EGCG-Mediated Protection of Transthyretin Amyloidosis by Stabilizing Transthyretin Tetramers and Disrupting Transthyretin Aggregates

Transthyretin amyloidosis (ATTR) is a progressive and systemic disease caused by the misfolding and amyloid aggregation of transthyretin (TTR). Stabilizing the TTR tetramers and disrupting the formed TTR aggregation are treated as a promising strategy for the treatment of ATTR. Previous studies have reported that epigallocatechin gallate (EGCG) can participate in the whole process of TTR aggregation to prevent ATTR. However, the interaction mechanism of EGCG in this process is still obscure. In this work, we performed molecular dynamics simulations to investigate the interactions between EGCG and TTR tetramers, and between EGCG and TTR aggregates formed by the V30M mutation. The obtained results suggest that EGCG at the binding site of the V30M TTR tetramer can form stable hydrogen bonds with residues in the flexible AB-loop and EF-helix-loop, which reduces the structural mobility of these regions significantly.
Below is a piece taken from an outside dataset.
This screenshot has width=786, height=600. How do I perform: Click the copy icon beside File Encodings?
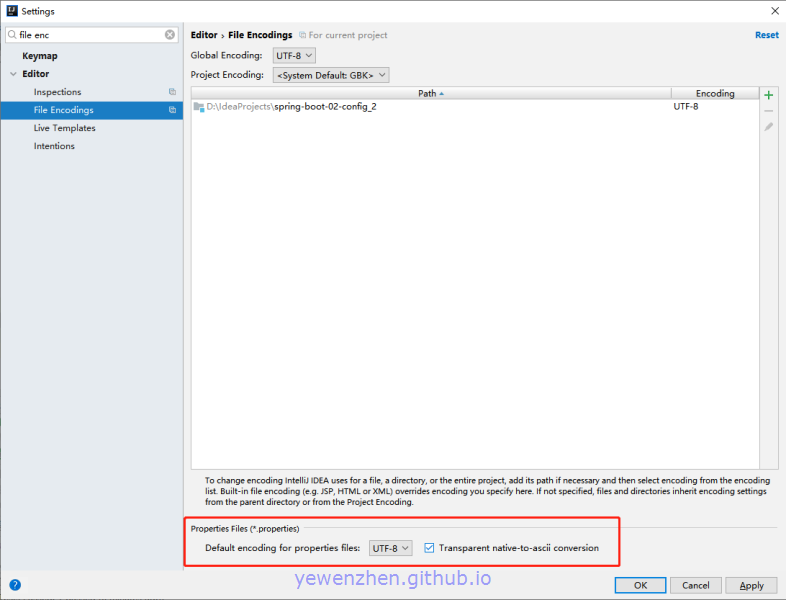pyautogui.click(x=172, y=110)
Additionally, the polyaromatic property of EGCG contributes to the increasement of hydrophobicity at the binding site and thus makes the tetramer difficult to be solvated and dissociated. For V30M-TTR-generated aggregates, EGCG can promote the dissociation of boundary β-strands by destroying key residue interactions of TTR aggregates. Moreover, EGCG is capable of inserting into the side-chain of residues of neighboring β-strands and disrupting the highly structured aggregates. Taken together, this study elucidates the role of EGCG in preventing TTR amyloidosis, which can provide important theoretical support for the future of drug design for ATTR.